● WORK TASK: Between the line containing "July 2022 (65, 1711)" and the line containing "15 Nya glasblommor" lies a run of lines; give that run again exactly, with both of those lines, and nothing else from the entries below.

● DATA SUPPLIED:

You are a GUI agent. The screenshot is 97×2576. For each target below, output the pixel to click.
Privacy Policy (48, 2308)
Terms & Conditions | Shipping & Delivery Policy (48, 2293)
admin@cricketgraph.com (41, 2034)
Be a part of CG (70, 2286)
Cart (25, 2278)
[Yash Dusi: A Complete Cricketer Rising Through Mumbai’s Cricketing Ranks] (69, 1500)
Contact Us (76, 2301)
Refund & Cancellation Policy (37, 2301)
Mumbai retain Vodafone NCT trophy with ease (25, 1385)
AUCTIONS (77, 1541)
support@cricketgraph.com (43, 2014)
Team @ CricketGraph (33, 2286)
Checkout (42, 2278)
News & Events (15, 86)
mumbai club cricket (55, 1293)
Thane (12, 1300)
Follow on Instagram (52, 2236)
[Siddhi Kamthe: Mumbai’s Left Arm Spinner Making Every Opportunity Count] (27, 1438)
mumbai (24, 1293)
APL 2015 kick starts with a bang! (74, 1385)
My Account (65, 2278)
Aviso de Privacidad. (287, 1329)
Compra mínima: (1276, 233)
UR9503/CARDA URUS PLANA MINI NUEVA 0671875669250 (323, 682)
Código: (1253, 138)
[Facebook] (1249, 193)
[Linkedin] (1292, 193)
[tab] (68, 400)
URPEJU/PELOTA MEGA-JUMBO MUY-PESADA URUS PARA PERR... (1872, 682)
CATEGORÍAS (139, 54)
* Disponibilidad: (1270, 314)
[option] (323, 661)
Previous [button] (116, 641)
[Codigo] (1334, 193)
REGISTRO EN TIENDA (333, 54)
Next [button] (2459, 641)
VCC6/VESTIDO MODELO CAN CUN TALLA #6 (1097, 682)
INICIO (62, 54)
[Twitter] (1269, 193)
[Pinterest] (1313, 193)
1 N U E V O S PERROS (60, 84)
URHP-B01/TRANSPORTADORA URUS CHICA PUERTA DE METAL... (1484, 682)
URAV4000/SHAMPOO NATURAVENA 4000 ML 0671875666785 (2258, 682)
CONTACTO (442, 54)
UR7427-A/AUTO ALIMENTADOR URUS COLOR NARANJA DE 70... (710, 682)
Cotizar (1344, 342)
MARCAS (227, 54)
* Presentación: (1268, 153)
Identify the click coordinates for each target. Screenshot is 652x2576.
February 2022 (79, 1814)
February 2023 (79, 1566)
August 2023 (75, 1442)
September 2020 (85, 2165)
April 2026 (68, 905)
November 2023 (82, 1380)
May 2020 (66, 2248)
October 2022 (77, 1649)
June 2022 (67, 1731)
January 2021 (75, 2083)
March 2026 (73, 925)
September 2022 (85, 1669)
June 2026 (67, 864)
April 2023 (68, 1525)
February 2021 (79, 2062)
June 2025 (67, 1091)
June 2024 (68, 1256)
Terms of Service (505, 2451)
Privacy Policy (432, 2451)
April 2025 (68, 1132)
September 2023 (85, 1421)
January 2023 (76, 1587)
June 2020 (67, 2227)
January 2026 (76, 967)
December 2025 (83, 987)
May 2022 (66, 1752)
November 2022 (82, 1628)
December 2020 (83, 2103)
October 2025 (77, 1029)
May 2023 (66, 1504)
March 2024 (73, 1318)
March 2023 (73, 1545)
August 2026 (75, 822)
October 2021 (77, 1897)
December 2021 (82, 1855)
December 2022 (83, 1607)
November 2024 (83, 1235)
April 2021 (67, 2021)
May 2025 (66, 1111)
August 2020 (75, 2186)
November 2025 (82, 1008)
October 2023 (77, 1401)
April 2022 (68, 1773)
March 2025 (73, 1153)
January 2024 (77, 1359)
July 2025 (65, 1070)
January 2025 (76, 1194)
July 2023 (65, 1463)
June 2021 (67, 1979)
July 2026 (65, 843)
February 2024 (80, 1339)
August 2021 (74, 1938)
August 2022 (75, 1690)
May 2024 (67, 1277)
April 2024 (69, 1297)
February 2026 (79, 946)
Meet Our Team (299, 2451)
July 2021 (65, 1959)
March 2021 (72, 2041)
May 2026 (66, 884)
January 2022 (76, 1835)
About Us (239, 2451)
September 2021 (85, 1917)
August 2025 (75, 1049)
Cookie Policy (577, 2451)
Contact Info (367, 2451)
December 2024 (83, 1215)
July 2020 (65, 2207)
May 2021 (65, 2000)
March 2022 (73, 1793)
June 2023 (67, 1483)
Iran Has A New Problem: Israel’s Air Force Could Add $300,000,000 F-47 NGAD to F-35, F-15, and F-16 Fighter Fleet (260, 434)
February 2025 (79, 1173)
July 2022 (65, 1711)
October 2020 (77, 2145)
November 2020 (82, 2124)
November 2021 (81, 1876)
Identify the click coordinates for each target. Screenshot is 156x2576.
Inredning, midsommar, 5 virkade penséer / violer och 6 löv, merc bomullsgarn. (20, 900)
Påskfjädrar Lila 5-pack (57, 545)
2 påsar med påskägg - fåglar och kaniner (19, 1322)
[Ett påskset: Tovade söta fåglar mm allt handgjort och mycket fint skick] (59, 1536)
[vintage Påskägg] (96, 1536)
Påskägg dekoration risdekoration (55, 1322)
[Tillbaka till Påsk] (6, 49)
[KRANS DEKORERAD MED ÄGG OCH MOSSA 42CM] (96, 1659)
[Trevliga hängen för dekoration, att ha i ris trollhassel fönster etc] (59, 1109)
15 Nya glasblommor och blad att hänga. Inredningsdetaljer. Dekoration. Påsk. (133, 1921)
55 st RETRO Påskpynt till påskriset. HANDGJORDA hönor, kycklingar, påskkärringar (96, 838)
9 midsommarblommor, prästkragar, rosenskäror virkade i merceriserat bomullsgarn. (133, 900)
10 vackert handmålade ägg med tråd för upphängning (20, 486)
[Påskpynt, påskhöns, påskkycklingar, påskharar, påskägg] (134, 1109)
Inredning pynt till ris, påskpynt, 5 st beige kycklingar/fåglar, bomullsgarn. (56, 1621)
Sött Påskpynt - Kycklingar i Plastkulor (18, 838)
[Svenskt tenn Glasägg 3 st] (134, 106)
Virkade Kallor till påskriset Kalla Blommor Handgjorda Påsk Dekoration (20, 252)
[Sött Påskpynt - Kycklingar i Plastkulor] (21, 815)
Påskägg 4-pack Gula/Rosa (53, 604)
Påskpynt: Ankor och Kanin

● WRITTEN ANSWER:
July 2022 (65, 1711)
October 2020 (77, 2145)
November 2020 (82, 2124)
November 2021 (81, 1876)
Identify the click coordinates for each target. Screenshot is 156x2576.
Inredning, midsommar, 5 virkade penséer / violer och 6 löv, merc bomullsgarn. (20, 900)
Påskfjädrar Lila 5-pack (57, 545)
2 påsar med påskägg - fåglar och kaniner (19, 1322)
[Ett påskset: Tovade söta fåglar mm allt handgjort och mycket fint skick] (59, 1536)
[vintage Påskägg] (96, 1536)
Påskägg dekoration risdekoration (55, 1322)
[Tillbaka till Påsk] (6, 49)
[KRANS DEKORERAD MED ÄGG OCH MOSSA 42CM] (96, 1659)
[Trevliga hängen för dekoration, att ha i ris trollhassel fönster etc] (59, 1109)
15 Nya glasblommor och blad att hänga. Inredningsdetaljer. Dekoration. Påsk. (133, 1921)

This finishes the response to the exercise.